We are emigrating to Sweden in 1 month, and when we get there, we need a water supply. We have been quoted a fortune to drill a well, and we were wondering if we could do it ourselves.

I have access to a small cable drilling rig for very little money. I am a welder fabricator by trade, so I would be happy to make the drilling tools should they be required. Our house is only 500 yds from a large lake, so I am thinking that we wont have to go very deep. I would imagine that there is rock down there, but I am unsure about depths, etc...

I am not worried if it takes me a few weeks to do the job as it will save us a fortune and I am sure that we will quite enjoy doing it.

Does anyone have experience with this, and do you think we have a chance of making it work ?

Thanks in advance

giant splinter

It sure sounds like you did your homework and it seems you are willing to give it a shot so if it makes you happy and you can save some money at the same time then go fore it. As far as your chance of this working, I thing they are excellent and you can do this yourself with good planning.
Have you had any geotechnical investigation work done on your property and is there any information on the rock formations you might be dealing with?. I think a close look at what the underlaying conditions are might be in order before you before making your final plans, cable rigs have some limitations when it comes to dense rock and may prove to be inadequate for what you are trying to accomplish. I suspect if you can find a local geotechnical firm or an engineering geologist in the area you will be building your project they could give you some good ideas as to how to approach this domestic water well project and possibly also your sanitary septic system if required.
A limited soils investigation may be required as part of the initial planing stages to get your project started, the results of the subsurface investigation are reviewed by a geologist and soils testing will result in a report that you will have as a guide for your planned construction, including all conclusions and recommendations as well as the feasability of your planned improvements on your property.

roll with it

pineywoods

We successfully drilled a good water well using a tractor and a pto drive post hole auger. Don't know what other resources you may have, but the following link might prove useful.
https://forestryforum.com/board/index.php/topic,36335.msg525362.html#msg525362
1995 Wood Mizer LT 40, Liquid cooled kawasaki,homebuilt hydraulics. Homebuilt solar dry kiln.  Woodmaster 718 planner, Kubota M4700 with homemade forks and winch, stihl  028, 029, Ms390
100k bd ft club.Charter member of The Grumpy old Men

Al_Smith

Well they've been thumping in wells since mankind figured out there was water below the surface .You could probabley "Google " it and find out a zillion methods .
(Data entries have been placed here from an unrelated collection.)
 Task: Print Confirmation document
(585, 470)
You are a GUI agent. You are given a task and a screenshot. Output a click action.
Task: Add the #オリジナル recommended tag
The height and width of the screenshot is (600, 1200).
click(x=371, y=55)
Wouldn't be a big deal to go maybe 50 feet .400 might be a big deal especially  in hard rock .No matter if you thump it youreslf or have it done make certain the water is potable .

beenthere

QuoteWe have been quoted a fortune to drill a well, and we were wondering if we could do it ourselves.


Now you may find out why they are quoting a "fortune" to drill wells. ;)

After you try it yourself, and if you don't get water.... then what is the plan?
Pay the "fortune" or sell the property, or go without water?

Just curious what the back-up plan might be. 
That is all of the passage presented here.